KOMATIPOORT – Sinethemba Queen Maphanga, a 17-year-old learner from Komatipoort Akademie, was chosen to represent the Swati tribe in the Indoni Miss Cultural SA pageant and needs Nkomazi’s votes to win the national culture competition.

Nkosinathi Muzwakhe Moreleko was chosen as her male counterpart.

Each year two finalists from each of 12 tribes are selected as princess and chaperone to represent their culture and traditions at a big pageant in Durban at the International Convention Centre.

This year’s event takes place on October 7, and Sinethemba’s supporters can SMS “Indoni Swati” to 48496 to vote for her. SMSes cost R1,50 each.

The Nkomazi native is a bubbly, humble and ambitious girl, who hopes to one day be a psychologist. She loves dancing, singing and playing sports.

READ: Engineering student is the new Miss Nkomazi

Since she was young, she has been taught to root herself in her culture, so attends camps at Shongwe Boarding School during the first week of the July holidays every year.

Sinethemba Queen Maphanga in her traditional outfit.

At the camp, Sinethemba and other young people were taught about Swati customs.

On the last day of the camp a competition is held to choose the next Swati queen and king. Judges look at the contestants’ confidence in their cultural abilities, and were so impressed with Sinethemba that she was chosen as the tribe’s representatives.

Sinethemba entered Indoni because of her deep passion for and pride in the siSwati culture. She says her lessons in traditions taught her life ethics and how to maintain her norms and values as a young girl.

She places strong values in her traditional values like remaining pure of body and practising ubuntu. “The spirit of ubuntu is within me, tsandza lomunye ngalendlela ungafuna lomunye akutsandze.”

Sinethemba stated that Indoni is a good programme for young people because it addresses things such as teenage pregnancy, HIV/Aids and other social issues.

It also helps her to teach these values and solutions to other young people in her area, school and church.

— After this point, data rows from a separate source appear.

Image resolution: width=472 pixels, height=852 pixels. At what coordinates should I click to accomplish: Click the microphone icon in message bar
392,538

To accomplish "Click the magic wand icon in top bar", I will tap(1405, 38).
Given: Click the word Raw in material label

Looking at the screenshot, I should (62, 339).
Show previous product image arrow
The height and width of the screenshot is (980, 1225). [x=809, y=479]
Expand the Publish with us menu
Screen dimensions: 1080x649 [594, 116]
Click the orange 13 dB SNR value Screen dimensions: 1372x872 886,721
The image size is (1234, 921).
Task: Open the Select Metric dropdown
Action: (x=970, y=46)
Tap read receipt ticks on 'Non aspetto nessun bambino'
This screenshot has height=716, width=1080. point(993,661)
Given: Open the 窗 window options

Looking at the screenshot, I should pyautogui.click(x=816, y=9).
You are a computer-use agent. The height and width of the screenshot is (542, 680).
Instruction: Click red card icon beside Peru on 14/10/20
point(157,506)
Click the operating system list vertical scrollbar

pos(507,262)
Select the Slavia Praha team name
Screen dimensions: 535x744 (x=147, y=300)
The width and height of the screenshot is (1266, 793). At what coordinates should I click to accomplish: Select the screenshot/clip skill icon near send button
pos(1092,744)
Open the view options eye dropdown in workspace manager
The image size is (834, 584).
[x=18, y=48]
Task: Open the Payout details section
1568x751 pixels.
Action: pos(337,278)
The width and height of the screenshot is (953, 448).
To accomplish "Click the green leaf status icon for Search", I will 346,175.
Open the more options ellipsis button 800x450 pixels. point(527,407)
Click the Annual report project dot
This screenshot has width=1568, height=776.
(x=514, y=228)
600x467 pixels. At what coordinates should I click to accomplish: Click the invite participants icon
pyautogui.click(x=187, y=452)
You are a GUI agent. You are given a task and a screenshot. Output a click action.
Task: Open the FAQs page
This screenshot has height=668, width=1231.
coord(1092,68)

READ: Miss Indoni SA is proud of her Swazi culture

Sinethemba hopes to win, as she wants to be a great example to other girls in their township. “I want to inspire them to change, value their virginity, be proud of their culture and aspire to do great things. Being a finalist means I am one of the best, a proud and confident girl.”

Indoni SA, a non-profit organisation, was launched in June 2011 to help combat the social ills young people face in their communities like the lack of respect, bankable skills to gain sustainable jobs, HIV/Aids, drug and alcohol abuse and teen pregnancies.

It celebrates SA’s rich culture and heritage by bringing together cultures from across the country and showcasing them through various activities and functions.